Ahab adalah seorang raja besar, tetapi sayangnya ia membuat banyak pilihan yang salah dalam hidupnya. Pilihan-pilihan itu tidaklah spektakuler, melainkan pilihan-pilihan yang juga kita buat dalam hidup kita: memilih pasangan, memilih mengendalikan hasrat diri, memilih untuk mengenali suara Tuhan dalam keseharian hidup. Baiklah kita melatih kepekaan kita dengan menjalani kehidupan bersama Tuhan, agar dalam momen-momen pelik kehidupan, ketika kita paling membutuhkannya, kita memiliki kepekaan untuk mengenali yang mana suara Tuhan.

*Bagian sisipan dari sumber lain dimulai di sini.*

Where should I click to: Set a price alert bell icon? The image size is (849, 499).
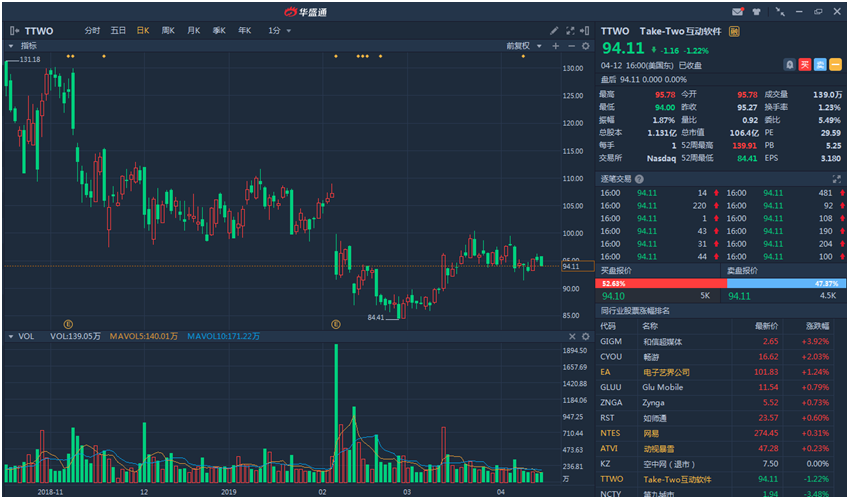(789, 64)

Seseorang yang pernah mengalami anugerah Tuhan seharusnya memelihara imannya dengan konsisten. Ia tahu bahwa Allah satu-satunya sumber kebenaran, sehingga ia tidak menjual imannya untuk apapun.

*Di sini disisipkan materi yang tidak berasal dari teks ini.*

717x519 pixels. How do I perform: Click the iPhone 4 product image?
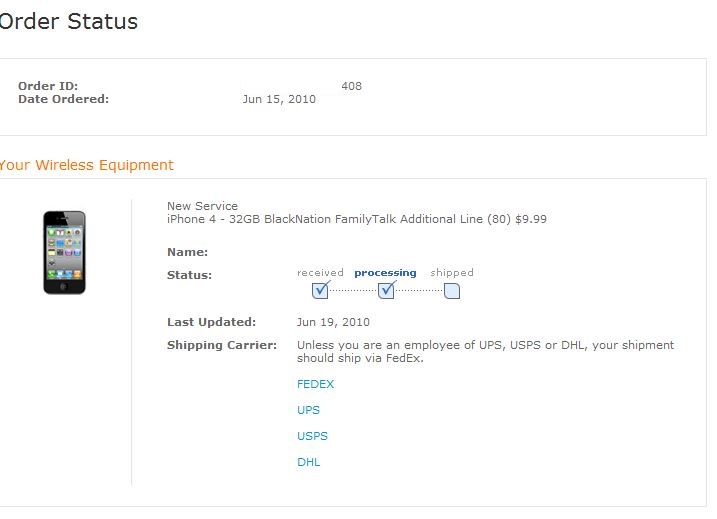(64, 252)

Yosafat adalah seorang anak Tuhan yang belajar dari pengalaman iman, lalu hidup konsisten dengan imannya. Ia tidak mau gegabah menuruti nasihat Ahab untuk berperang bersama melawan Aram (ayat 22:1-28). Ia meminta nasihat nabi Allah sebelum melakukannya. Ia mengalami anugerah Tuhan, ketika ia ikut Ahab memerangi Aram. Seharusnya ia mati dalam peperangan itu, tetapi karena anugerah Tuhan, ia selamat dan Ahab yang mati (ayat 22:29-40). Bagi Yosafat pengalaman berharga ini menyebabkan imannya makin teguh pada Tuhan. Alkitab mencatat ia mengikuti jejak ayahnya, Asa yang saleh (ayat 43). Ia melakukan lebih dari Asa, yaitu menghapuskan praktek pelacuran bakti yang masih ada pada masa sebelumnya (ayat 47).

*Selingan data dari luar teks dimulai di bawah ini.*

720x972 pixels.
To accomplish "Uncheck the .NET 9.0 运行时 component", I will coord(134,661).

Ada satu hal yang secara konsisten Yosafat terapkan. Walaupun ia hidup berdamai dengan raja Israel, yaitu Ahab dan kemudian Ahazia, anak Ahab (ayat 45), ia tidak mau terlibat lagi dengan "permainan" politik. Ia tahu turut serta dengan orang tidak seiman lebih banyak menghasilkan kerusakan daripada kebaikan.
Konsisten dengan iman berarti konsisten menghindarkan diri dari persekutuan dengan orang yang tidak seiman, serta konsisten memuliakan Tuhan dengan kehidupannya.
Doaku: Tuhan tolong aku menjadi anak-Mu yang konsisten menjalani hidup dalam anugerah-Mu.